This week was surprisingly good at school. I've been running myself ragged. Working too much as I may have already mentioned. I don't really know why this year is so hard. But it certainly is. One of the reasons I'm busier this year is actually a very good reason. My relationships with my friends are deepening and I've been going out with people one-on-one almost twice a week. I love it! I love going out for coffee, eating at someone's house or cooking for people! The down side is that I get home between 8-8:30, take a shower and go to bed. I'm NEVER home. Even my neighbors comment on my lack of availability. Weird.

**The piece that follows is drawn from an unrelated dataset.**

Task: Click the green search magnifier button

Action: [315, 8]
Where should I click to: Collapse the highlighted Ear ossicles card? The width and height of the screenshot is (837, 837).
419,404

The next few weeks should drastically improve. MEAPs are coming up and I won't teach for 6 school days. This will give me a lot of time in my classroom to prep and straighten up. (I can never straighten too much!). I also hope to regain some energy, maybe read my book and relax. Then I'll quit Applebee's and gain about 15 hours back into my week. The following week is Thanksgiving and before you know it I'll be on Christmas Break!

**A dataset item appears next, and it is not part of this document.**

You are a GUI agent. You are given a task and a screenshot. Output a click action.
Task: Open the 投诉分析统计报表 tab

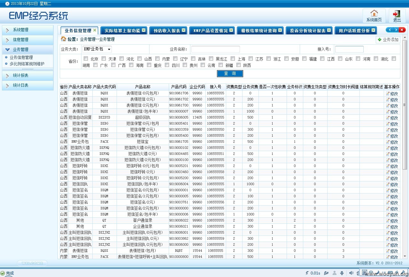pos(308,31)
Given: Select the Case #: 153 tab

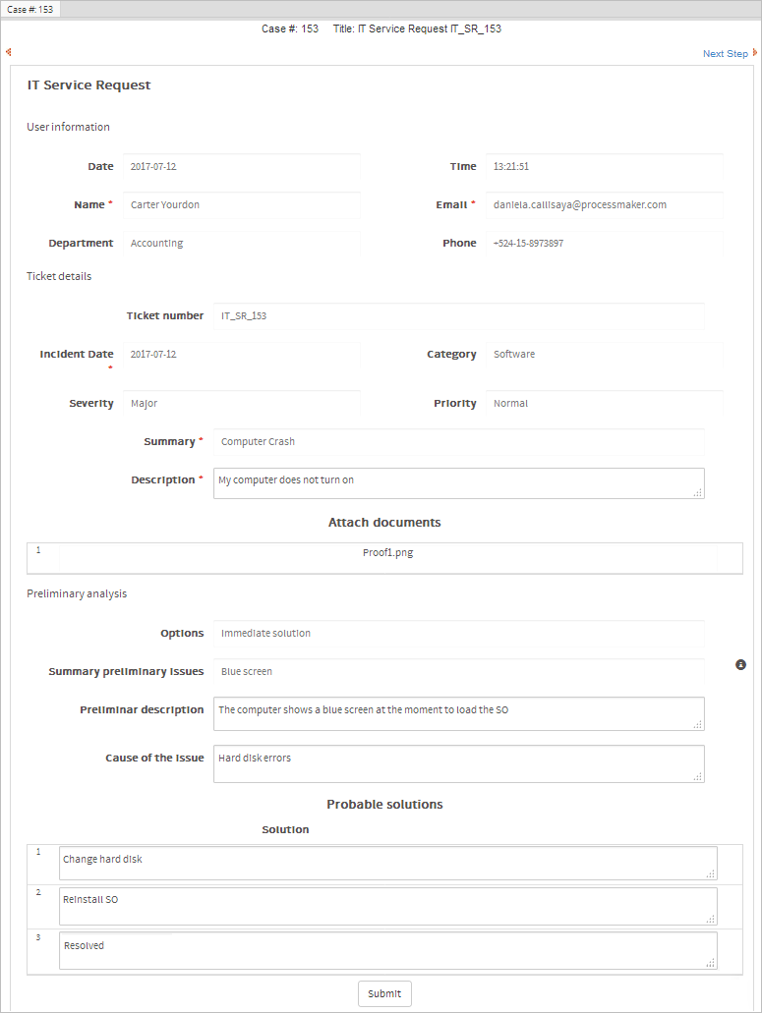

I'm thinking about chopping off all my hair and going tanning. Any thoughts? | | |
| So much going on and I never stop to write. The other day I went to Meijer's to buy just a few things and I came home with twice as much! How can that be? I even had a talk with myself in the parking lot, before I got out of the car. Sheesh. I never listen to my own advice.
It's been crazy busy for me the last few weeks. Everyone told me that my second year of teaching would be easier than the first year. Well, they lied. I'm working longer hours and much harder this year. Maybe it's because I finally know what I'm doing. I'm trying so hard to be a great teacher and am discovering that it takes a lot of hard work and commitment. Thankfully, I'm still passionate about being a teacher. I love it! I love teenagers! I love their energy and their insights. They keep me feeling young, instead of growing old.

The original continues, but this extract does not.